»»

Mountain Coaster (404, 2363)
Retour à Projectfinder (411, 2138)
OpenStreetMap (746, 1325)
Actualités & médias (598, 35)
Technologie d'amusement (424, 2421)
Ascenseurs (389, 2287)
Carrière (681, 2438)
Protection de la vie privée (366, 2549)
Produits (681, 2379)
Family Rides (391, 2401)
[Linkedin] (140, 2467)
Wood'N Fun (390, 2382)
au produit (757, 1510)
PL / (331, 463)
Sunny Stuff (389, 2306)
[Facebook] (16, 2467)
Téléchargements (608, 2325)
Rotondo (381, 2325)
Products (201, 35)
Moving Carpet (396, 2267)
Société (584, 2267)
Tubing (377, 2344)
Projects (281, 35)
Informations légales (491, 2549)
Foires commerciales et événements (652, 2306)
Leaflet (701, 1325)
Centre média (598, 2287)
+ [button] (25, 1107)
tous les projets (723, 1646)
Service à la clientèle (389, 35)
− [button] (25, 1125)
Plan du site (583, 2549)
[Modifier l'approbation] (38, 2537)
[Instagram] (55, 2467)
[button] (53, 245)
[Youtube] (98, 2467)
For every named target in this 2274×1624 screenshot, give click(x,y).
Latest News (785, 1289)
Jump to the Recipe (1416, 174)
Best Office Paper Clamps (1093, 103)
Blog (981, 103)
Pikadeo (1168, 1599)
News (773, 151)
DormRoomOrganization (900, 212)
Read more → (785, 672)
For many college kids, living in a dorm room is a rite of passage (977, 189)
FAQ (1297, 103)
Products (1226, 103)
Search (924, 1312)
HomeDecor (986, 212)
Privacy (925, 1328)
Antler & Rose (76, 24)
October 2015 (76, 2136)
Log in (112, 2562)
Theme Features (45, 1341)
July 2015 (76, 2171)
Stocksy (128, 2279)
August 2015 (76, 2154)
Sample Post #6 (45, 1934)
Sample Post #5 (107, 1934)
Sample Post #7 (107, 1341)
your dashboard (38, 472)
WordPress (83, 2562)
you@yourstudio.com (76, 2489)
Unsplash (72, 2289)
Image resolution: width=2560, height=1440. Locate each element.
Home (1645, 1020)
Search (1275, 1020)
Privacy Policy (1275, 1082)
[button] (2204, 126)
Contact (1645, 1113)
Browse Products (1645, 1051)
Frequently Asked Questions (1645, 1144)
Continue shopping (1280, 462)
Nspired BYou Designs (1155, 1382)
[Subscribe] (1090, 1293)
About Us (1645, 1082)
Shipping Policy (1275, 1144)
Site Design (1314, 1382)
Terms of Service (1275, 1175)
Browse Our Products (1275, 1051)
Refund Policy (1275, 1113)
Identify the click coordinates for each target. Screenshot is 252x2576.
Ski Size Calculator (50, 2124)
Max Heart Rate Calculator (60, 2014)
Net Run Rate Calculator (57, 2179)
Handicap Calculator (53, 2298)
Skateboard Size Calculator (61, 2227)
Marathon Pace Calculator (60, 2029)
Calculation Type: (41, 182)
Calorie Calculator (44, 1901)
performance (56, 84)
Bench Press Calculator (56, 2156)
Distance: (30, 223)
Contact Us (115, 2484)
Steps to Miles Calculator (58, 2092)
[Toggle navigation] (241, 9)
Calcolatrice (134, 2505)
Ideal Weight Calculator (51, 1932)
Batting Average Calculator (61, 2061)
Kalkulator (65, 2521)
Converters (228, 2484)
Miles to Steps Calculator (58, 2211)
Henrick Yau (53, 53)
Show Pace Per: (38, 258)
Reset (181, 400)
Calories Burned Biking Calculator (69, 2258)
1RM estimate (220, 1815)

««

> **What the task asks**: All records shown above are to be output exactly.

> **Exercise answer**:
Mountain Coaster (404, 2363)
Retour à Projectfinder (411, 2138)
OpenStreetMap (746, 1325)
Actualités & médias (598, 35)
Technologie d'amusement (424, 2421)
Ascenseurs (389, 2287)
Carrière (681, 2438)
Protection de la vie privée (366, 2549)
Produits (681, 2379)
Family Rides (391, 2401)
[Linkedin] (140, 2467)
Wood'N Fun (390, 2382)
au produit (757, 1510)
PL / (331, 463)
Sunny Stuff (389, 2306)
[Facebook] (16, 2467)
Téléchargements (608, 2325)
Rotondo (381, 2325)
Products (201, 35)
Moving Carpet (396, 2267)
Société (584, 2267)
Tubing (377, 2344)
Projects (281, 35)
Informations légales (491, 2549)
Foires commerciales et événements (652, 2306)
Leaflet (701, 1325)
Centre média (598, 2287)
+ [button] (25, 1107)
tous les projets (723, 1646)
Service à la clientèle (389, 35)
− [button] (25, 1125)
Plan du site (583, 2549)
[Modifier l'approbation] (38, 2537)
[Instagram] (55, 2467)
[button] (53, 245)
[Youtube] (98, 2467)
For every named target in this 2274×1624 screenshot, give click(x,y).
Latest News (785, 1289)
Jump to the Recipe (1416, 174)
Best Office Paper Clamps (1093, 103)
Blog (981, 103)
Pikadeo (1168, 1599)
News (773, 151)
DormRoomOrganization (900, 212)
Read more → (785, 672)
For many college kids, living in a dorm room is a rite of passage (977, 189)
FAQ (1297, 103)
Products (1226, 103)
Search (924, 1312)
HomeDecor (986, 212)
Privacy (925, 1328)
Antler & Rose (76, 24)
October 2015 (76, 2136)
Log in (112, 2562)
Theme Features (45, 1341)
July 2015 (76, 2171)
Stocksy (128, 2279)
August 2015 (76, 2154)
Sample Post #6 (45, 1934)
Sample Post #5 (107, 1934)
Sample Post #7 (107, 1341)
your dashboard (38, 472)
WordPress (83, 2562)
you@yourstudio.com (76, 2489)
Unsplash (72, 2289)
Image resolution: width=2560, height=1440. Locate each element.
Home (1645, 1020)
Search (1275, 1020)
Privacy Policy (1275, 1082)
[button] (2204, 126)
Contact (1645, 1113)
Browse Products (1645, 1051)
Frequently Asked Questions (1645, 1144)
Continue shopping (1280, 462)
Nspired BYou Designs (1155, 1382)
[Subscribe] (1090, 1293)
About Us (1645, 1082)
Shipping Policy (1275, 1144)
Site Design (1314, 1382)
Terms of Service (1275, 1175)
Browse Our Products (1275, 1051)
Refund Policy (1275, 1113)
Identify the click coordinates for each target. Screenshot is 252x2576.
Ski Size Calculator (50, 2124)
Max Heart Rate Calculator (60, 2014)
Net Run Rate Calculator (57, 2179)
Handicap Calculator (53, 2298)
Skateboard Size Calculator (61, 2227)
Marathon Pace Calculator (60, 2029)
Calculation Type: (41, 182)
Calorie Calculator (44, 1901)
performance (56, 84)
Bench Press Calculator (56, 2156)
Distance: (30, 223)
Contact Us (115, 2484)
Steps to Miles Calculator (58, 2092)
[Toggle navigation] (241, 9)
Calcolatrice (134, 2505)
Ideal Weight Calculator (51, 1932)
Batting Average Calculator (61, 2061)
Kalkulator (65, 2521)
Converters (228, 2484)
Miles to Steps Calculator (58, 2211)
Henrick Yau (53, 53)
Show Pace Per: (38, 258)
Reset (181, 400)
Calories Burned Biking Calculator (69, 2258)
1RM estimate (220, 1815)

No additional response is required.